I had previously used Mural in facilitating the early workshops of the National Academy of Science and Technology for the Pagtanaw 2050 some two years ago. Last year, I used Mural in facilitating the multi-agency strategic planning for the Teacher Education Council. A month ago, I also used Mural to facilitate the “research and community engagement into policy” workshop for MSU-IIT faculty, researchers, outreach personnel, and city officials of Iligan City.
Mural is only one of the visual collaboration tools available. There are others, such as Mentimeter and Poll Everywhere, that when used in conjunction with Mural, make them even more potent as educational and information-sharing tools.

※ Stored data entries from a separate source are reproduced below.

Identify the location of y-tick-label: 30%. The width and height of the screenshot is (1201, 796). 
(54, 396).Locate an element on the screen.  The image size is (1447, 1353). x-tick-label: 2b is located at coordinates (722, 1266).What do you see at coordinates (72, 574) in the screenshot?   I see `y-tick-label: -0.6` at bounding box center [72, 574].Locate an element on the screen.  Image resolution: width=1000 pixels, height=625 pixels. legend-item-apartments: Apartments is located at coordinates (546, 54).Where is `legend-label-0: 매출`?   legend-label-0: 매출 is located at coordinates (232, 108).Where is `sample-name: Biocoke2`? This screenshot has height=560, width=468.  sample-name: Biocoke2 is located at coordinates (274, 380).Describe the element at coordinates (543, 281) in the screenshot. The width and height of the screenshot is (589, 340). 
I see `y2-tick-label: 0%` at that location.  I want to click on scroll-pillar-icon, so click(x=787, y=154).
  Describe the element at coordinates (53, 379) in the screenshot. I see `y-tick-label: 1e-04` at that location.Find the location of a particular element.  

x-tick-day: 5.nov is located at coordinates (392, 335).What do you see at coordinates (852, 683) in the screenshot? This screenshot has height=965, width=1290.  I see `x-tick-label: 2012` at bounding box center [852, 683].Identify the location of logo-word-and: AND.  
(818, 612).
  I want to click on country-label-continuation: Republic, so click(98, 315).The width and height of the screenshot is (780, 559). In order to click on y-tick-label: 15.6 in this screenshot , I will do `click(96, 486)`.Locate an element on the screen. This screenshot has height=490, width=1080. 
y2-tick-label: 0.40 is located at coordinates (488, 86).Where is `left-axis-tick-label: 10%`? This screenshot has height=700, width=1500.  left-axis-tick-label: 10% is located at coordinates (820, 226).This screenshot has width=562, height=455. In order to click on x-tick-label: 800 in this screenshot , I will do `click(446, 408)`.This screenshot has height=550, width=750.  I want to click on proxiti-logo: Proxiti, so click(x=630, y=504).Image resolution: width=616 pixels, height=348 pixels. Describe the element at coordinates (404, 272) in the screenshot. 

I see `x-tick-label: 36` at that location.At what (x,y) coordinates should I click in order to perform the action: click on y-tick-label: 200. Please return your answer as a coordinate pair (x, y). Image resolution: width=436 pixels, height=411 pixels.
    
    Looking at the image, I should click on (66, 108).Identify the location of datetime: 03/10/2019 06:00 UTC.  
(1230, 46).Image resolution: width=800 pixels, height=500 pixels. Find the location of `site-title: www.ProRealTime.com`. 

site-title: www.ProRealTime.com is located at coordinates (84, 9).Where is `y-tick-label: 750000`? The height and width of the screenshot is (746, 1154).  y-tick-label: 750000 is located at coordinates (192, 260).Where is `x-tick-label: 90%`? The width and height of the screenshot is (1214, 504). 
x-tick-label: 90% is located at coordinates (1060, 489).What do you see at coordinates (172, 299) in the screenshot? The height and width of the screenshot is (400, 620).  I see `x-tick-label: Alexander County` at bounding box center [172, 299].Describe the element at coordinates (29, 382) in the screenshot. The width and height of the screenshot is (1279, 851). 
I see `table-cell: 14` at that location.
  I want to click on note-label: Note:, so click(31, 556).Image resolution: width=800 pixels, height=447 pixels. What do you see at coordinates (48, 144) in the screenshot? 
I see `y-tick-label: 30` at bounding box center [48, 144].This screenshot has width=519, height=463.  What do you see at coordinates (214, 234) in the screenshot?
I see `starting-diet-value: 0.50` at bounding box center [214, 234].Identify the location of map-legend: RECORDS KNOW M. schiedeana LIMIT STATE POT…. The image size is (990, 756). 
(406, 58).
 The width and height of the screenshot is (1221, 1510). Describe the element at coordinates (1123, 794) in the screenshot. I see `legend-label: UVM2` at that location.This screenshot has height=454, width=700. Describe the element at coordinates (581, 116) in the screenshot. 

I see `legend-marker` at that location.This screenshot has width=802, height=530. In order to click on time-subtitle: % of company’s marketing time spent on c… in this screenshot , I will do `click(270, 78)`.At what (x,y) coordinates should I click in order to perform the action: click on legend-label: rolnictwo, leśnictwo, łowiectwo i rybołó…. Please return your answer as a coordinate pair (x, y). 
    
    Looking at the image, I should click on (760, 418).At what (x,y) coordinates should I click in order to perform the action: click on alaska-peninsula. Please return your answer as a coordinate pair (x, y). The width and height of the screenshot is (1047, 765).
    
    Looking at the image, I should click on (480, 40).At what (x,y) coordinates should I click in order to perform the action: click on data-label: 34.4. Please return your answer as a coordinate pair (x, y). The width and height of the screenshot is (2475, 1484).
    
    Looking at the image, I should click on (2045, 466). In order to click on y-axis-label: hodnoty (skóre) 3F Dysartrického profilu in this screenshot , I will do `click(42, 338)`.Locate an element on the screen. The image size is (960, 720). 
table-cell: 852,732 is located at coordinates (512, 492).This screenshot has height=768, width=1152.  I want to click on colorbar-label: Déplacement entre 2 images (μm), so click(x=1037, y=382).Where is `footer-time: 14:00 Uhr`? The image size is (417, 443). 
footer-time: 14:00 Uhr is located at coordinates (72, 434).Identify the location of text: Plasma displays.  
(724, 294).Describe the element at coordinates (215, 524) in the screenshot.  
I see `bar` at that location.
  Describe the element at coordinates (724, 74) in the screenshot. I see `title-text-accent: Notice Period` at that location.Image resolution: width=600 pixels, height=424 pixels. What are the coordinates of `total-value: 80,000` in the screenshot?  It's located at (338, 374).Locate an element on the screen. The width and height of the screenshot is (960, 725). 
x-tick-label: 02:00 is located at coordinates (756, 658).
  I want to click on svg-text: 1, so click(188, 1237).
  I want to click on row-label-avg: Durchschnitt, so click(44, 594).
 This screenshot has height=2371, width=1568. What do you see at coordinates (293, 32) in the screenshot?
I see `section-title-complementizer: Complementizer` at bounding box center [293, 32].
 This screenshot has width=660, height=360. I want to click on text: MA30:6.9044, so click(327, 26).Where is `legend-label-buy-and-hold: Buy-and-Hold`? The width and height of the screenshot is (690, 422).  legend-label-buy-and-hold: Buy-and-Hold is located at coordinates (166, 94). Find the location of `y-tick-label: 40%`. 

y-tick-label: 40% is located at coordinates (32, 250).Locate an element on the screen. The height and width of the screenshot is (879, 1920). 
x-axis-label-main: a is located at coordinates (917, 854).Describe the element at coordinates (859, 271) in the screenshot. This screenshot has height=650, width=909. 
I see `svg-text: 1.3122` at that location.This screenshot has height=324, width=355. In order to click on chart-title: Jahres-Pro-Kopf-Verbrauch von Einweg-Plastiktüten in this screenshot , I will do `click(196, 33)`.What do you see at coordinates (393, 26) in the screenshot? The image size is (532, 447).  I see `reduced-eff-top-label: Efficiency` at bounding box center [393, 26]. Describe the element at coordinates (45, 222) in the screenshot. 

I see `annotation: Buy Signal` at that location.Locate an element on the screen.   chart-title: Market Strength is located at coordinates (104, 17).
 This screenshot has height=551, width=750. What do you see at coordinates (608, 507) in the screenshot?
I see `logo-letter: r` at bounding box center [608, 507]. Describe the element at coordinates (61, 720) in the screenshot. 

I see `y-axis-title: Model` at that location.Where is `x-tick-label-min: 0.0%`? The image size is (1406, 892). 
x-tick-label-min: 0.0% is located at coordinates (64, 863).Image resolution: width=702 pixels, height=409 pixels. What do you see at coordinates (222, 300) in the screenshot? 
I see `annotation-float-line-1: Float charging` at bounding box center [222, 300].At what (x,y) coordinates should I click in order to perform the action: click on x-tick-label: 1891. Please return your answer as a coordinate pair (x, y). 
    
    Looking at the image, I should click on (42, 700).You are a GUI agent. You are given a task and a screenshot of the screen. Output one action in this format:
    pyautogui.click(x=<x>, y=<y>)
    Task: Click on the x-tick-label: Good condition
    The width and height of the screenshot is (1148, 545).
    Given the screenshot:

Personally, I found these tools for unlocking the innate talent and creativity of teachers, presenters, and facilitators, by simply being there. For example, in this SEI workshop, I introduced a “prismatic approach” to organizational performance design that would have been difficult to conduct without Mural. The concept of a prismatic approach involves the purposive visual diffraction of the situation, issue, problem, sector, space, or timeline using analytical “prisms” that reveal the structure of the focal phenomenon under consideration.
If there were going to be a champion of these new technologies and bringing them within reach of our teachers, I had in mind the Teacher Education Council to do this. And there’s the rub—most Filipinos have not heard of this council. Shouldn’t we know why?